Проектные разработки новых типов квартир стала с 1928 года выполнять секция типизации объектов строительства Строительной комиссии (Стройкома) при ЭКОСО[20] РСФСР. Возглавил эту секцию Гинзбург, а архитектор Александр Пастернак (брат знаменитого поэта Бориса Пастернака) стал ведущим ее сотрудником, ближайшим помощником Гинзбурга и автором целого ряда проектов жилых ячеек – так тогда стали называть компактные квартиры, рассчитанные на различные типы семей.
Тогда же членами этой секции был проведен детальный анализ оборудования традиционных квартир и вычерчен весьма сложный график движения хозяйки на традиционной кухне. Как альтернатива была выдвинута концепция мини-кухни – кухня-шкаф. Самая известная визуальная версия квартиры в двух уровнях с такой кухней была создана в виде макета Эль Лисицким и сохранилась на знаменитых фотографиях[21].

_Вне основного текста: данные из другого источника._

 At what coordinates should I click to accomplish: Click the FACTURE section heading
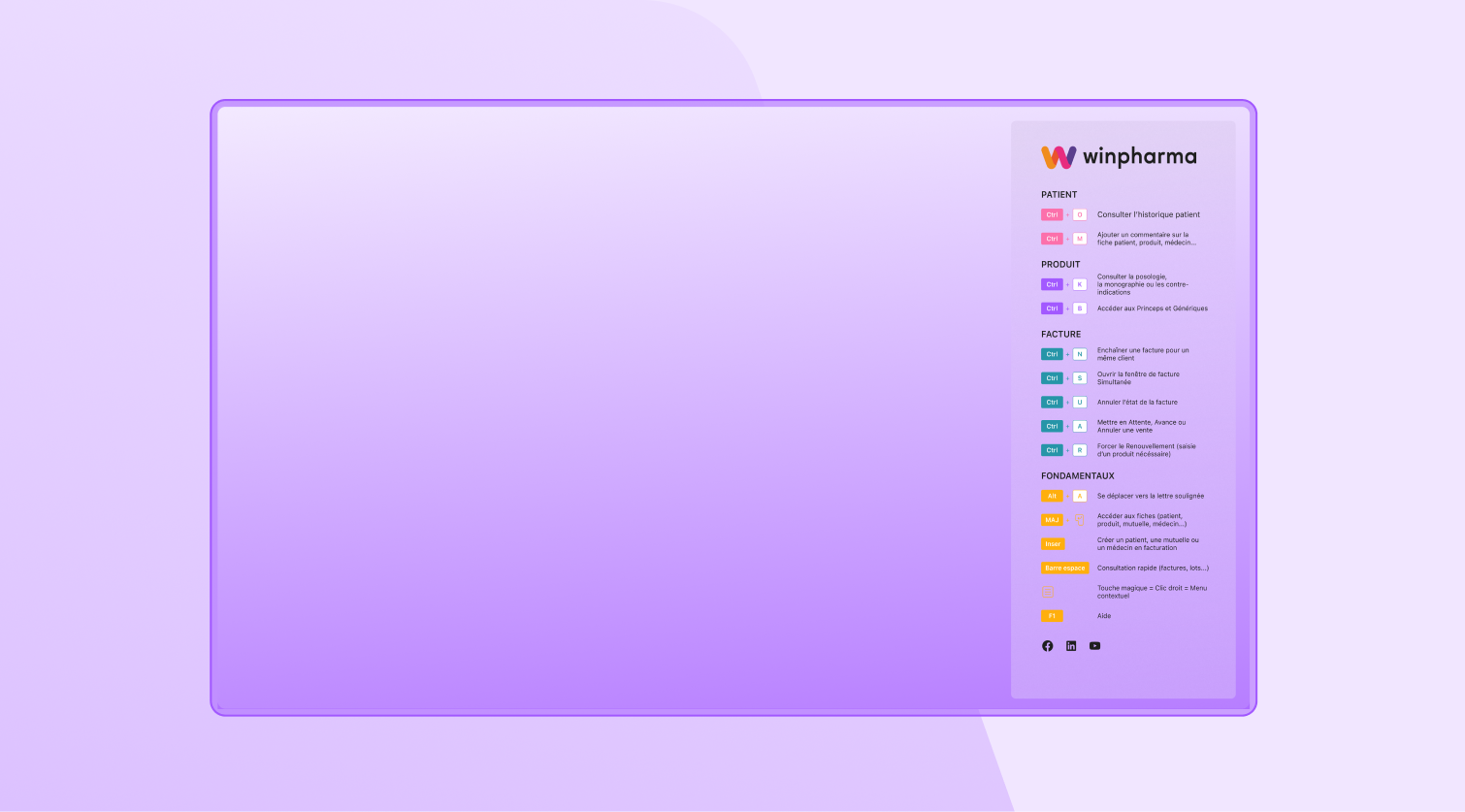coord(1060,335)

Анна Телери, Анастасия Напалкова (руководитель проекта Алена Сокольникова). Реконструкция макета проекта оборудования жилой ячейки типа F Эля Лисицкого и студентов ВХУТЕИНа. 2020. Фото Н. Васильева
Все типы ячеек, а их было немало, были рассчитаны на самые разные архитектурные решения домов, включая блокированные их варианты из облегченных конструкций для «Зеленого города» – конкурсного проекта подмосковного курортного поселка, выполненного в 1930 году Гинзбургом совместно с Михаилом Барщем и преподносившегося конструктивистами как модельный пример дезурбанизма. Проекты таких квартир (как и домов) выполнялись в цвете, в красивых и весьма экстравагантно скомпонованных чертежах, широко известных по публикациям в журнале «Современная архитектура».

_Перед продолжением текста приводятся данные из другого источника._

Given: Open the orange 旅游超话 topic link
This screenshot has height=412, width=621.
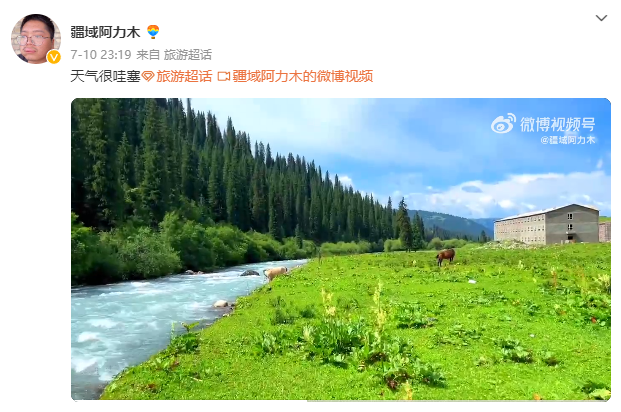Looking at the screenshot, I should 184,76.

Примечательно, что переход от жилых ячеек к проектированию собственно домов наметился после конкурса, проведенного редакцией этого журнала в 1927 году. Этому конкурсу, о котором будет сказано далее, предшествовало строительство так называемого дома Госстраха в Москве, его фотографии были опубликованы в журнале в том же году.
Дом Госстраха
Первым[22] получившим известность проектом жилого здания Моисея Гинзбурга стал жилой дом Главного управления государственного страхования РСФСР (Госстраха) на Малой Бронной в Москве, построенный в 1926–1927 годах по проекту, созданному совместно с Вячеславом Владимировым. Во многих аспектах именно этот дом стал первой пробой применения новых социальных концепций в архитектуре, проложивших дорогу к созданию секции типизации жилища Стройкома РСФСР и разработке проектов домов «переходного типа». Собственно дом Госстраха и был, по всей видимости, тем местом, где встретились и стали общаться Моисей Гинзбург и советский чиновник, энтузиаст обновления социальной политики в СССР Николай Милютин – будущий заказчик Дома Наркомфина.